« La première fois que je vis mon père vêtu en fille, j’avais sept ans. » Petite table sois mise ! ne porte pas seulement le titre d’un conte de Grimm : ces 60 insolentes, délicieuses et inquiétantes pages sont elles-mêmes un conte. Qui explore allègrement les mystères du sexe et de la transgression.
« J’avais envie d’écrire des énormités », dit Anne Serre ( avec son air sage-cheveux-tirés-regard-clair). Elle dit aussi ( là), qu’elle rêve beaucoup. Son récit a l’évidence d’un rêve entêtant, et les énormités, en ces temps de confusion qui finissent par condamner les mots comme des malfrats, voire l’imaginaire, ça fait du bien !

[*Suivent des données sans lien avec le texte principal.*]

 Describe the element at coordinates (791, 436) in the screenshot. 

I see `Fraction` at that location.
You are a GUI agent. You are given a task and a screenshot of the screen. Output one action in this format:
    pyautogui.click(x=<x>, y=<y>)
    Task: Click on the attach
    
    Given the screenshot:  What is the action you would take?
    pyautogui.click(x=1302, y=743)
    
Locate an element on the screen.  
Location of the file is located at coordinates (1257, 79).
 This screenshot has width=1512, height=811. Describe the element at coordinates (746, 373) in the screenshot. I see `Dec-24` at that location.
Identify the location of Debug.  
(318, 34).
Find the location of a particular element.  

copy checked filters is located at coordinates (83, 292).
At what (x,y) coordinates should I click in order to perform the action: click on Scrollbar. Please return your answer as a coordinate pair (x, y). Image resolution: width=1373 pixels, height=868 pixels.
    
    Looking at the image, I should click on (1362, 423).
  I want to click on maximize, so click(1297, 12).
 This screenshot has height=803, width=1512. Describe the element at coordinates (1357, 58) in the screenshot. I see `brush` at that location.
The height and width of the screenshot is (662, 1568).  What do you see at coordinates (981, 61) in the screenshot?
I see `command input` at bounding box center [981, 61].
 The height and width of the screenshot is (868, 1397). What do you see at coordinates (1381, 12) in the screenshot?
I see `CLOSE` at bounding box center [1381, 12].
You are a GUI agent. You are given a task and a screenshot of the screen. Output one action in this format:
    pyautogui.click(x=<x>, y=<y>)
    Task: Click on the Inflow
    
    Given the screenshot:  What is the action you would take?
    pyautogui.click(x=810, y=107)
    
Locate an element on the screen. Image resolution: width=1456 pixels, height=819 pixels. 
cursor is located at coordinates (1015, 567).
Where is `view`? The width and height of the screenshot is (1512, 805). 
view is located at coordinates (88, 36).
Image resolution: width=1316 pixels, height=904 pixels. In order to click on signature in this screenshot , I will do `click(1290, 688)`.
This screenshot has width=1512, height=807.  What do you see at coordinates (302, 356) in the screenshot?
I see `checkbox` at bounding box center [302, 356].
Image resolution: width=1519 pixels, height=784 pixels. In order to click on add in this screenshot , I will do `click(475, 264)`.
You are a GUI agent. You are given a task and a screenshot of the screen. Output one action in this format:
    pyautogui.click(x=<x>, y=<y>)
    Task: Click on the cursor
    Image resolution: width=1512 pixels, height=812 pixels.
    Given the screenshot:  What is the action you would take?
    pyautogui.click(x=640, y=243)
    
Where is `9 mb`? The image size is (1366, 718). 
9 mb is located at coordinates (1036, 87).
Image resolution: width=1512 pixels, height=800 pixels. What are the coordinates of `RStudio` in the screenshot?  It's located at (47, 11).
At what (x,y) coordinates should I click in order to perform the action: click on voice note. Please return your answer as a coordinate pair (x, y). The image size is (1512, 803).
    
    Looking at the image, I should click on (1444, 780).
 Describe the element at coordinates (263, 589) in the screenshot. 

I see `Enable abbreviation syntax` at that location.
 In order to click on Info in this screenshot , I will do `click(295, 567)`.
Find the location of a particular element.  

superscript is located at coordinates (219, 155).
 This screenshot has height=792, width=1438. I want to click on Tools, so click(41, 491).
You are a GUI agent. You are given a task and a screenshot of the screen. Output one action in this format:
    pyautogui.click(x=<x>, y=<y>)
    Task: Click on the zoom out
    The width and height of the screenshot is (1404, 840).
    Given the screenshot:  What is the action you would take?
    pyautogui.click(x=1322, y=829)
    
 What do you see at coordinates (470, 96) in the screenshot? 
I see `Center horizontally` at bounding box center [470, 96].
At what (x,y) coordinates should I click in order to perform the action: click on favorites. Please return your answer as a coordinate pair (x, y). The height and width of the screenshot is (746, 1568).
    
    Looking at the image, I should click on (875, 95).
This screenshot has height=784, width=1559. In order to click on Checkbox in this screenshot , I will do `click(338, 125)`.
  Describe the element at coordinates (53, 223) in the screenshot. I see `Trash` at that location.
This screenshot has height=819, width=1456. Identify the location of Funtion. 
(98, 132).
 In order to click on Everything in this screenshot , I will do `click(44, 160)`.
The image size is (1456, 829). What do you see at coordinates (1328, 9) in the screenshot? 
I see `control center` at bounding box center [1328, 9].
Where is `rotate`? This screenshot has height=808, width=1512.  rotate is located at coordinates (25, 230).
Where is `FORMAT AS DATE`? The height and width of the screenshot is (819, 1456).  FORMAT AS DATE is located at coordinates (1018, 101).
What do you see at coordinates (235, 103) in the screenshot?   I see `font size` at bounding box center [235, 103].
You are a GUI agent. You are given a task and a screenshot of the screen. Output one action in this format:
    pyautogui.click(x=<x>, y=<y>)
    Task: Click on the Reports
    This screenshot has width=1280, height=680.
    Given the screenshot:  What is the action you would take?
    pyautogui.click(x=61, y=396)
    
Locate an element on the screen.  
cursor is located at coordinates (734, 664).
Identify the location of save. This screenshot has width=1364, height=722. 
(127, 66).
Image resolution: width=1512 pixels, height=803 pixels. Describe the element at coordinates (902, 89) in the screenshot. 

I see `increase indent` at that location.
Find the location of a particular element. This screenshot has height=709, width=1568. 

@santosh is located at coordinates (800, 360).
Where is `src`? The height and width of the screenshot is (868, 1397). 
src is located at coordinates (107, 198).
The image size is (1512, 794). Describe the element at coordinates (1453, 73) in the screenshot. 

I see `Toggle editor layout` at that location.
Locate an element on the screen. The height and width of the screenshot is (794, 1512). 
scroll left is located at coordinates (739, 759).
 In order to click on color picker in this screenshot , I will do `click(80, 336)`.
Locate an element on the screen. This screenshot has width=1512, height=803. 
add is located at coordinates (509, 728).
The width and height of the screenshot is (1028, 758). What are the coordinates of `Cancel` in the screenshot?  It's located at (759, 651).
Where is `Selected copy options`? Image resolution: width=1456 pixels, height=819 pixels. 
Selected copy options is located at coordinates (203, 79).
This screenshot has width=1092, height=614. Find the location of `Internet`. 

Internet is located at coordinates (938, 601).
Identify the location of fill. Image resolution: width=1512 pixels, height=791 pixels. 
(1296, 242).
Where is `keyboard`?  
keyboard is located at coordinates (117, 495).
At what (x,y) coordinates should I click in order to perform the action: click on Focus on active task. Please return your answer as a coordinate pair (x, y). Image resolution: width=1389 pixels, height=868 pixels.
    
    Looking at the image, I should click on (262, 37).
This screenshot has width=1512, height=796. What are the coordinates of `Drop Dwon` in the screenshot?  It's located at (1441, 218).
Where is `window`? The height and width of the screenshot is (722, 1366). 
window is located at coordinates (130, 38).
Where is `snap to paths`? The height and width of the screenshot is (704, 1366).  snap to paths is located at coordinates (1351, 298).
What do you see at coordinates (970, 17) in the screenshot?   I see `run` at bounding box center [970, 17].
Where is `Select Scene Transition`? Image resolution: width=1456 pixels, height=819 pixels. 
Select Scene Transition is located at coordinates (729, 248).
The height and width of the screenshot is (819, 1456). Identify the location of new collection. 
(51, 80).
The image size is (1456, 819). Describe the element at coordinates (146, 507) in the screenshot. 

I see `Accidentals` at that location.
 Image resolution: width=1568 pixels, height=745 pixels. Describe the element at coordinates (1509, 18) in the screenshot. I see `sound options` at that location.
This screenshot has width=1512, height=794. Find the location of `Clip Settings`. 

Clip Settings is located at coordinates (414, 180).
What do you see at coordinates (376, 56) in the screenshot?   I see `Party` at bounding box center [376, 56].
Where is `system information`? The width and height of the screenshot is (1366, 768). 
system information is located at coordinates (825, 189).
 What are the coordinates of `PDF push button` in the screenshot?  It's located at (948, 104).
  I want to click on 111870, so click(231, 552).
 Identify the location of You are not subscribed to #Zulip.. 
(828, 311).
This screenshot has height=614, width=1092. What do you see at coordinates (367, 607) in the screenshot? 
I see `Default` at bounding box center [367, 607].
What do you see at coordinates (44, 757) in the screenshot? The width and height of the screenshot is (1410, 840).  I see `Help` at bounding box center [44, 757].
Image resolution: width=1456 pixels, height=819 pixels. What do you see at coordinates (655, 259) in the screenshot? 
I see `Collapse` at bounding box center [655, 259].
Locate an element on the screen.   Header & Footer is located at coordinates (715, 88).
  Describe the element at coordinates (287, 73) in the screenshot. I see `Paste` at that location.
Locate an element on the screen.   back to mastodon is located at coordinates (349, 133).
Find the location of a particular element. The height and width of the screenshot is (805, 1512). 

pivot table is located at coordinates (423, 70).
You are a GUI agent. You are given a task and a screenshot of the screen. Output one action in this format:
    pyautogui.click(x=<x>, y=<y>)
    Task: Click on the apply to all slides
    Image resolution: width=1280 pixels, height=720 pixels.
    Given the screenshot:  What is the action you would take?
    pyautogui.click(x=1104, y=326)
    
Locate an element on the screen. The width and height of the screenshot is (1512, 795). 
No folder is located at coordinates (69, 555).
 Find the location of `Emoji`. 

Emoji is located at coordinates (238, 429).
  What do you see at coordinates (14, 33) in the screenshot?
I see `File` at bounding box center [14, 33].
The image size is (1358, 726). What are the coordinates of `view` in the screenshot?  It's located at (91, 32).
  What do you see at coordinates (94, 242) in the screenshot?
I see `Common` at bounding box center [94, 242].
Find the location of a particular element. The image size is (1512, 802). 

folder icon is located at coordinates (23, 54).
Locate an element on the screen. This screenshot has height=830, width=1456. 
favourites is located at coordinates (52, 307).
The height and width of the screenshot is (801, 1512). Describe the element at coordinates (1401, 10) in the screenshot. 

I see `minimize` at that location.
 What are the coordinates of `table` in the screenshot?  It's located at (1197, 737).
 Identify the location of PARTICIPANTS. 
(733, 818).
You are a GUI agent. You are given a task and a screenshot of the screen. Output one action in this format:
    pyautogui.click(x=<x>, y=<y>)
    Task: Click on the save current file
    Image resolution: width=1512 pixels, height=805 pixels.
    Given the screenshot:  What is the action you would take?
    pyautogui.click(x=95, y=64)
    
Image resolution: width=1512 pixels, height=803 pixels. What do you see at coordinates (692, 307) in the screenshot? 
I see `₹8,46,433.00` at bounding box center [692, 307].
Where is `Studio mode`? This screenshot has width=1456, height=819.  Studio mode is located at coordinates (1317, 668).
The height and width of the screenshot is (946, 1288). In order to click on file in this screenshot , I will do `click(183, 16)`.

« Le sexe de papa faisait nos délices ». Maman, corps laiteux et nue presque toujours, assez casanière mais vibrante, brosse sa toison devant le miroir de l’entrée, s’offre, palpe, reçoit le médecin de famille renversée sur la table-miroir du salon, soupire après toujours plus , tandis que ses filles, avec les amis de la famille, des frères Vinssé à Pierre Peloup, participent aux gaies orgies. Comme dans les contes, l’atmosphère est très normale, . C’est très gai.
Dehors, il y a la rue Alban-Berg, une rue du type province paisible, un jardin qui se résume à un carré d’herbe sèche ( on se fiche d’y planter des fleurettes), une école où les trois filles, Ingrid, Chloé et la narratrice obtiennent de bons résultats et savent recadrer en douceur un psychologue scolaire, il y a d’interminables vacances avec grands-parents, et privation des corps. C’est n’importe où , et presque n’importe quand, seul un 1967 balise une année de naissance.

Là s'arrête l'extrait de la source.